I have built a sand waterfall using a powerhead instead of using the aerator.






Please view the video and let me know what you think?

Also feel free to ask me any questions with regards to my build

PS: i have also uploaded the tutorial in my channel on how i did the waterfall. Please do check it out and share it with your friends! Knowledge is power!

With Love,
Rakazaa


----------



## Michael (Jul 20, 2010)

Welcome to APC, and thanks for posting the video!


----------



## DutchMuch (Apr 12, 2017)

Welcome to aquaticplantcentral


----------



## Rakazaa (May 12, 2017)

Hey guys, Here is an update about my tank 1 week later. The sand has pretty much settled. Everything looks clear and nice.
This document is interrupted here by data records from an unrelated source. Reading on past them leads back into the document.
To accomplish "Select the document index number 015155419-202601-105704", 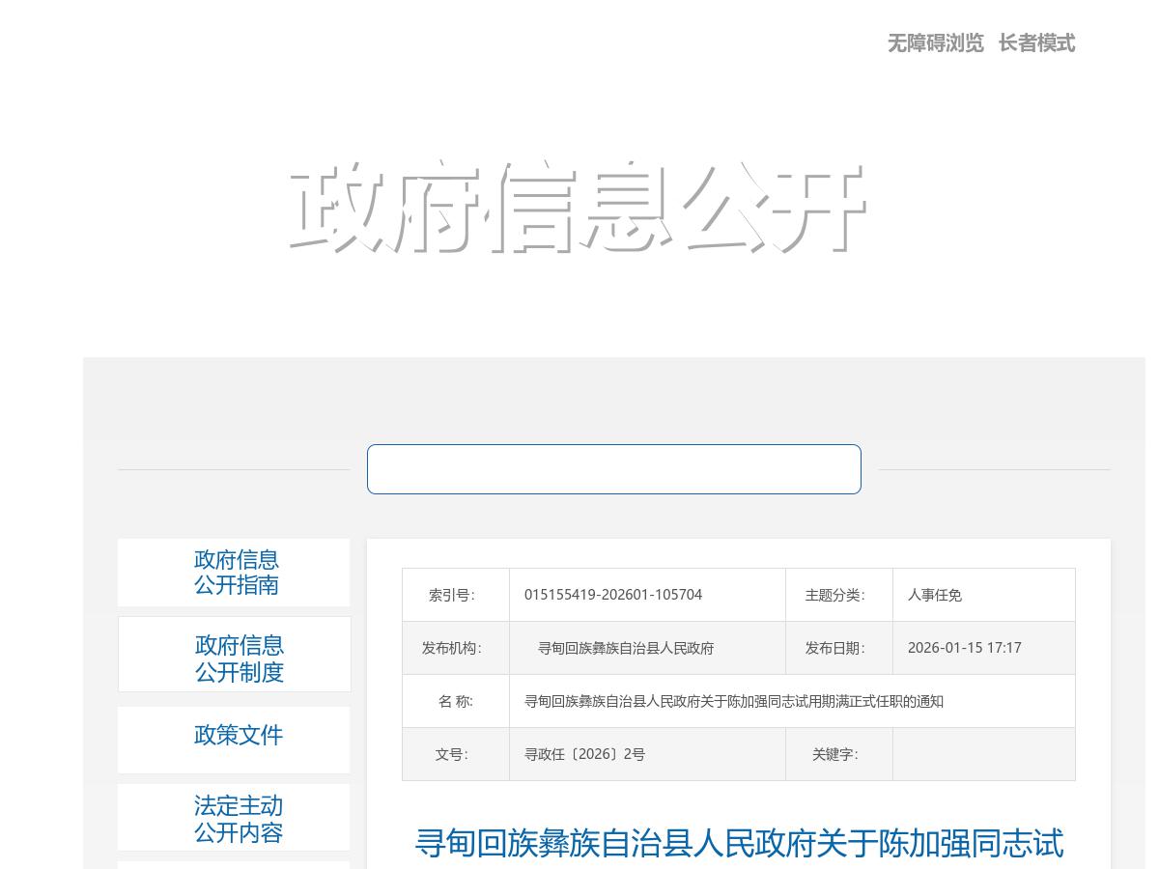I will pos(613,595).
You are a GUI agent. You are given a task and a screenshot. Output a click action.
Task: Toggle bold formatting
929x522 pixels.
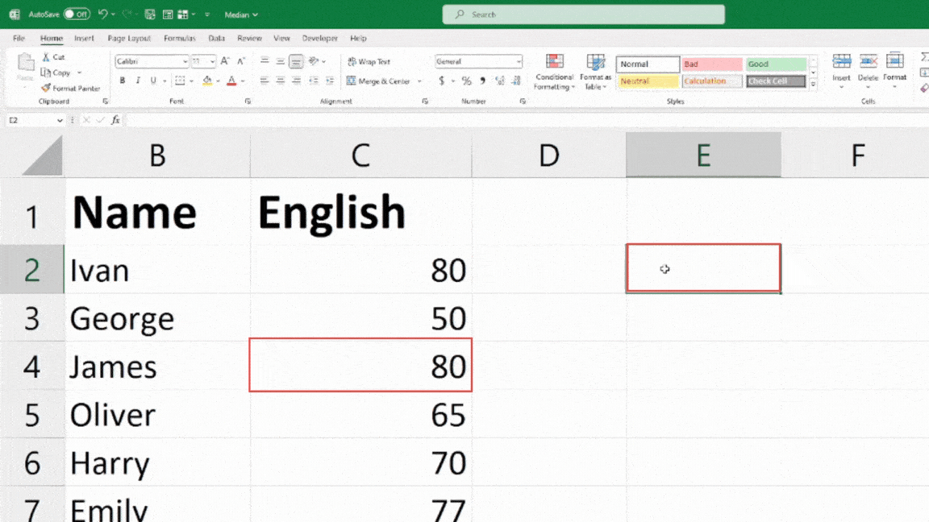click(x=122, y=81)
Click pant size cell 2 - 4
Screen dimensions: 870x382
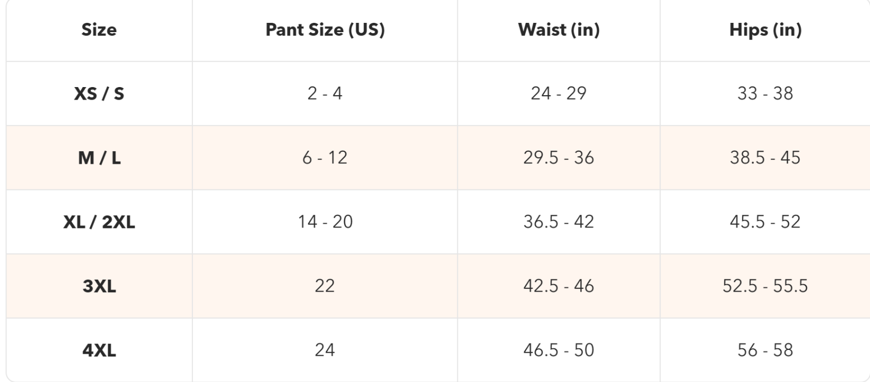325,94
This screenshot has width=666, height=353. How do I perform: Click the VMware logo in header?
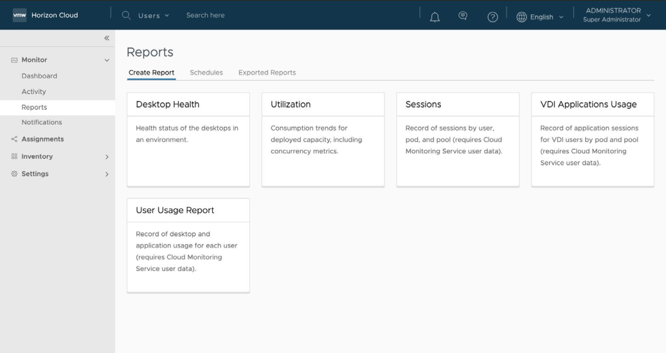click(x=20, y=15)
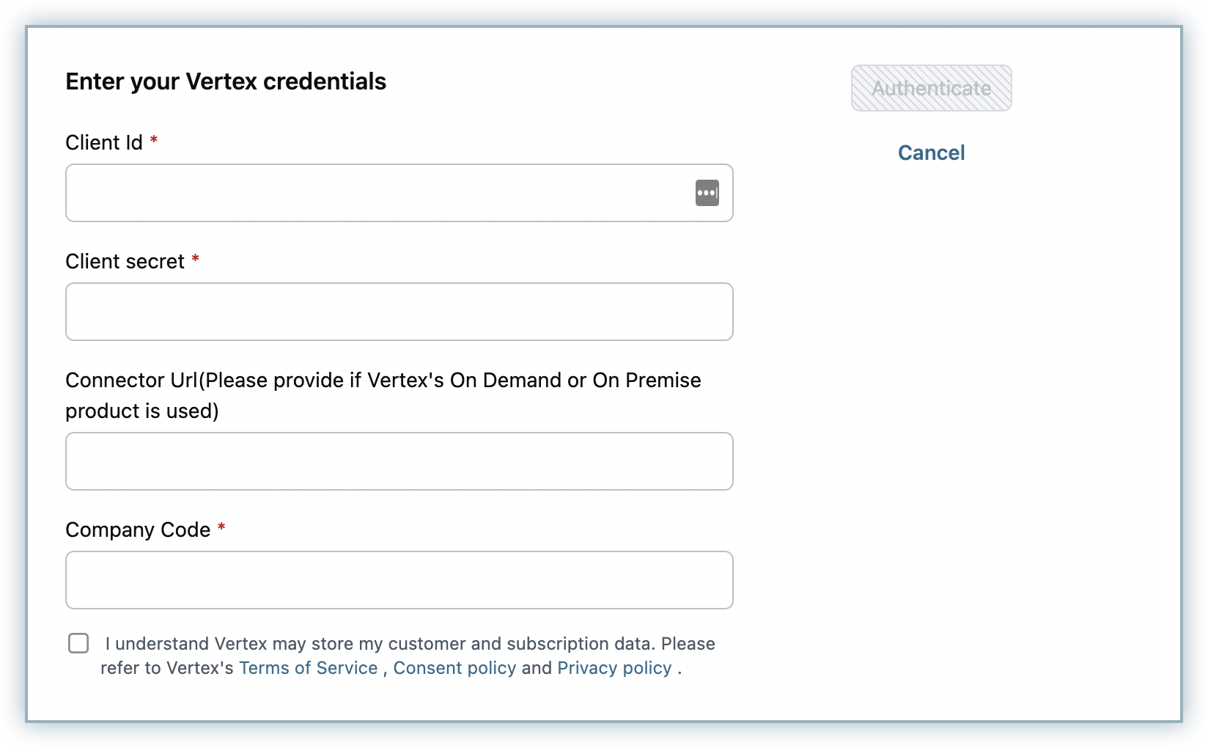Open Vertex's Terms of Service link

[x=308, y=668]
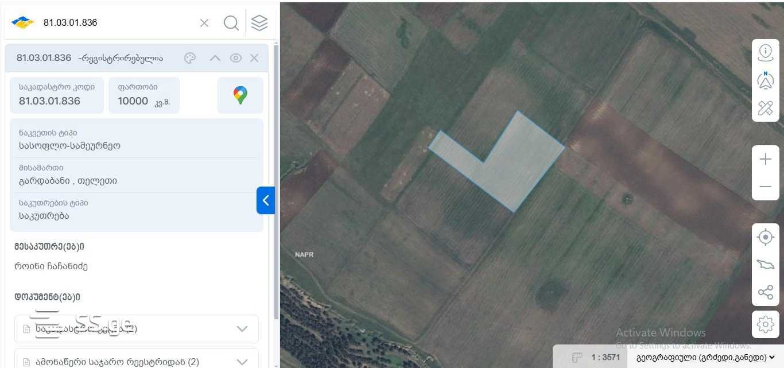
Task: Zoom out of the map
Action: [x=766, y=187]
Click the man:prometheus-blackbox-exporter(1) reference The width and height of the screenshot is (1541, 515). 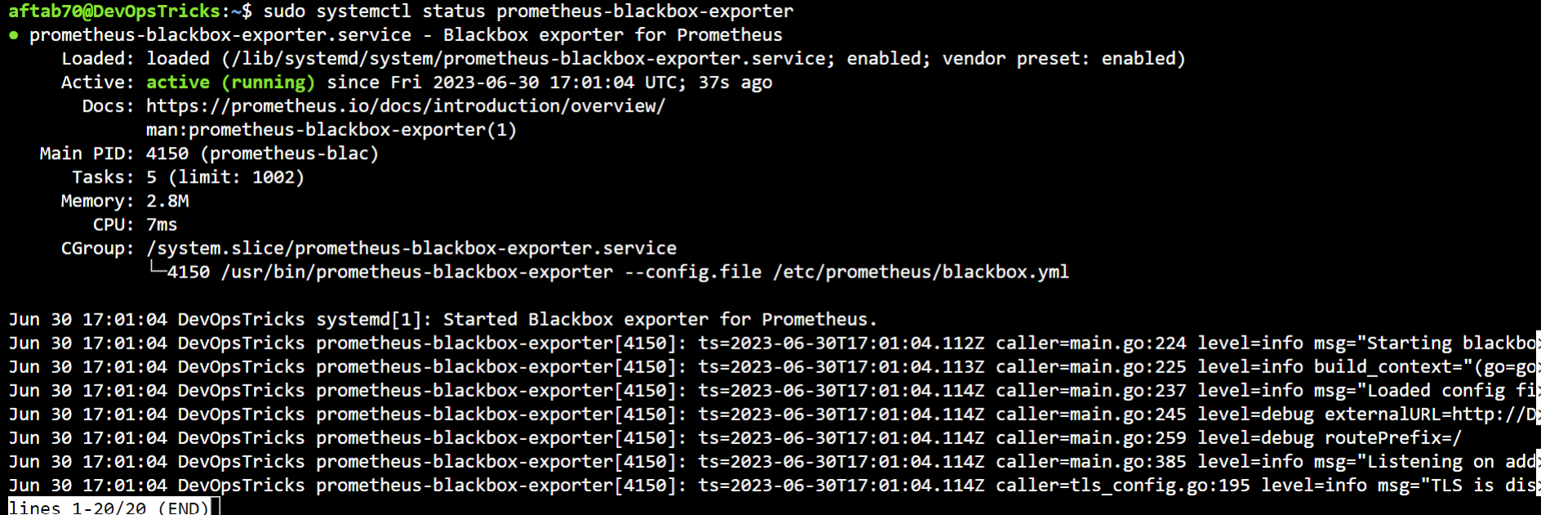[x=331, y=130]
I have did some trimming of the Riccia Wort (They grow too fast) and tidied the whole setup a little. 
My tank is about is approx 30 gallon (2ft tank) I hope you guys like it.

PS: I have also uploaded the full tutorial video on my channel on how i did this setup with clear explanation. Please visit and have a look. Dont forget to subscribe


----------



## DutchMuch (Apr 12, 2017)

Every time I hit the video, it says error occurred? could I have just the link to your channel?


----------



## greyuriel (Apr 22, 2017)

DutchMuch said:


> Every time I hit the video, it says error occurred? could I have just the link to your channel?


They both work for me.


----------



## shoeyal (Sep 5, 2017)

This is one of the most impressive builds I have ever seen 

Sent from my MI MAX 2 using Tapatalk


----------



## clownaroundclown (Nov 4, 2017)

This is very neat makes me want to try it in my little tank or better yet get another tank just for a waterfall and plants 

Good build thanks for sharing 


Sent from my iPhone using Tapatalk


----------



## TropTrea (Jan 10, 2014)

I had seen several attempts at this years ago. Initial attempts were weported as failures as the lime in the cement they used slowly leached out causing the alkalinity of the water to go sky high. 

The later one were using some form of a two part epoxy to cover the Styrofoam forms. They reported problems with the seal holding them down eventually broke loose and that they did not have enough weight to hold them down. 

In an old magazine from the 1960's There were advertisement sf someone building backgrounds out of ceramic with waterfalls built in work with either frog tanks or iris terrariums

My concern was how you keep the alkalinity under control with this set up?


----------



## why12 (Apr 5, 2018)

thank you sharing.. will be checking this one.. idea looks good.


----------



## hoppycalif (Apr 7, 2005)

Rakazaa hasn't posted for almost a year now. It's possible he isn't reading any of our posts. That would be disappointing, because it would be very valuable to us to find out how this waterfall idea is working out. *Hello Rakazaa!!!!!*


----------